All Flanks APIs use TLS on top of the HTTP connection to provide point-to-point encryption and ensure the content of any intercepted request remains secret.

However, sometimes there’s a need to provide an extra layer of encryption. For example, if a request must pass through different internal systems and you don’t want those systems to have access to the request content. This may be the case if one component has the Flanks access_key and acts as a “proxy” for other components, but does not need to know the content of the requests.

For this, Flanks uses JSON Web Encryption, or JWE. JWE’s are a special kind of JSON Web Tokens (JWT)

Encrypted Requests with JWE

JSON Web Encryption (JWE) represents encrypted content using JSON-based data structures. It is a standardized protocol and many programming languages have tooling to generate, decrypt and validate them.

  • The sender generates the original message (OM) as a JSON string
  • The sender obtains a public key (PK) from Flanks
  • Then, it generates a Content Encryption Key (CEK), a single-use symmetric only for the request.
  • Then, a JWE is assembled:
  • The original message (OM) is encrypted using the CEK
  • The CEK is itself encrypted using the public key (PK)

This ensures that the content is only accessible to whoever has the private key corresponding to the public key (PK) used in the generation of the JWE.

Flanks Public Key Set

The public keys accepted by Flanks are published using a standard format, JSON Web Key Set, which is a JSON file with a list of JSON Web Keys (JWK). This file is meant for automatic consumption and it’s always available at:

https://api.flanks.io/.well-known/jwks.json

All the keys present there can be used to encrypt a JWE at the moment of consumption.

Sending a JWE to Flanks

All the requests to our APIs accept the application/json format. You can choose to send a JWE instead for any request.

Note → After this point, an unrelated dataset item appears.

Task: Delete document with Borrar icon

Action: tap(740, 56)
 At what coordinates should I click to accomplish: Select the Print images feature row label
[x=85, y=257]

To send a JWE, you need to:

  • Choose one of the available public keys from flanks’ JWKS
  • Generate the JWE token (in compact form) from your original content
  • Send a request with the JWE as the body and set the header "Content-Type": "application/jose"

Python Example

import json
import requests
from jwcrypto import jwe, jwk


# Original content, as JSON string
original_conent = json.dumps({})


# Get Flanks' public keys and select one
r = requests.get("https://api.flanks.io/.well-known/jwks.json")
jwks = jwk.JWKSet.from_json(r.text)
public_key = list(jwks)[0]


# Generate the JWE object
protected_header = {
   "alg": "RSA-OAEP-256",
   "enc": "A256CBC-HS512",
   "typ": "JWE",
   # This will instruct the receiver to use this specific key to
   # decrypt the JWE
   "kid": public_key.kid,
}
jwe_obj = jwe.JWE(
   original_conent,
   recipient=public_key,
   protected=protected_header,
)
# The JWE in JWT compact format
encrypted_content = jwe_obj.serialize(compact=True)


# Send the request to Flanks
r = requests.post(
   "https://api.flanks.io/any-endpoint",
   headers={
       # Signal the content is a JWT (JWE)
       "Content-Type": "application/jose",
       # Authentication works the same way
       "Authorization": "Bearer YOUR_ACCESS_TOKEN",
   },
   data=encrypted_content,
)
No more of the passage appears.